Niezależna’s investigation further revealed that there had also been unjustified retrieval of data from the PESEL database, which allows for the verification of participants in court proceedings, including, inter alia, witnesses and legal representatives.
The press office of the court declined to confirm the information Niezależna obtained, claiming it was unable to open the attachment containing a scanned press credential. However, Niezależna’s findings were confirmed by Piotr Antoni Skiba, spokesperson for the District Prosecutor’s Office in Warsaw, who informed the portal that the court’s leadership had submitted a notice of suspected criminal activity. The spokesperson for the Personal Data Protection Office also confirmed that “in both cases, the data controllers reported breaches of data protection to the President of the Personal Data Protection Office.”
The Court Responds
Following the above-mentioned publication, the Warsaw Court of Appeals posted a statement on its website confirming Niezalezna.pl’s findings. It assured the public that “all available measures, including legal ones, have been undertaken not only to clarify the circumstances and motives behind the unauthorized access to protected data but also to strengthen security protocols and hold accountable those responsible for the violations.”

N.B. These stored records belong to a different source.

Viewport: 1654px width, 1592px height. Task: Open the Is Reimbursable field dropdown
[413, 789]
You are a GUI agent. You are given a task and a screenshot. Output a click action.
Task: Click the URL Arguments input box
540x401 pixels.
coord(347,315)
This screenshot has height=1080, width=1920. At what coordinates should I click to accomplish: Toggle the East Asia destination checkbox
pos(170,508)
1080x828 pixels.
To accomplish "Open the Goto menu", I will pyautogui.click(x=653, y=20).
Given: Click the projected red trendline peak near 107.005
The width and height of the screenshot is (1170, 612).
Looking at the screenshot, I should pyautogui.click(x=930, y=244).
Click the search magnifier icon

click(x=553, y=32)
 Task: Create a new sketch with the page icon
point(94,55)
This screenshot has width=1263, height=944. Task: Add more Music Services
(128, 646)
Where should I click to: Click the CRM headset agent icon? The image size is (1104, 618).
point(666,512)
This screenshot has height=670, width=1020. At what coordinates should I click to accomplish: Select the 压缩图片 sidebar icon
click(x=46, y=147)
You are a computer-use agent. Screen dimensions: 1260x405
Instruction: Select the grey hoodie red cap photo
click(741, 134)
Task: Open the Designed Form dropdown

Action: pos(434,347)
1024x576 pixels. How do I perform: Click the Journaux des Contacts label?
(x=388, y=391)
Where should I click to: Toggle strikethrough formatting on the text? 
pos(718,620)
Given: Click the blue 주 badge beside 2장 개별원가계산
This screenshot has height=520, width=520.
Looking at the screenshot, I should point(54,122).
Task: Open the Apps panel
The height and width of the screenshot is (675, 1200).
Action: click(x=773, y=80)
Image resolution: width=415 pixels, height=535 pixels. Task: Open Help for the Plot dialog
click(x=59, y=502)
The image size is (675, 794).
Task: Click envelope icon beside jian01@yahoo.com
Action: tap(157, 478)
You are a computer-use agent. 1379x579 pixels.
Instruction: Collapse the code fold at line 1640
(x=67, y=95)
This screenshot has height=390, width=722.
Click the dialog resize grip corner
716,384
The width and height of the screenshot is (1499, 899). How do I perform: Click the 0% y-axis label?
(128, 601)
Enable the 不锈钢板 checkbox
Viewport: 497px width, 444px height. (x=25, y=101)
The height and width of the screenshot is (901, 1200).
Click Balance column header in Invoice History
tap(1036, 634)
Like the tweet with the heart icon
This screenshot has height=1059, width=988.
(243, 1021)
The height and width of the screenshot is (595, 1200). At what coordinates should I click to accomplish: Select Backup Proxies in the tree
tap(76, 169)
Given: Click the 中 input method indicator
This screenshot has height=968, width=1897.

In its explanation of the scandalous breach, the court’s leadership effectively admitted that data protection procedures were flawed and reliant on… trust. “A breach of trust placed in an employee is, as a rule, unpredictable until it occurs,” the statement read. Let us emphasize that this concerned a former employee.
Addressing the information the portal uncovered regarding unjustified access to the court’s PESEL database, the statement declared that “no instances of unauthorized access to protected data of witnesses, parties, or legal representatives have been identified.”
However, the core issue lies in the fact that while access to the aforementioned database may have been formally authorized, it was not necessarily justified. Obtaining information from the system requires legal grounds and the citation of a case reference number. According to Niezależna’s findings, this procedure was not followed—a fact the court’s leadership itself reported to the President of the Personal Data Protection Office.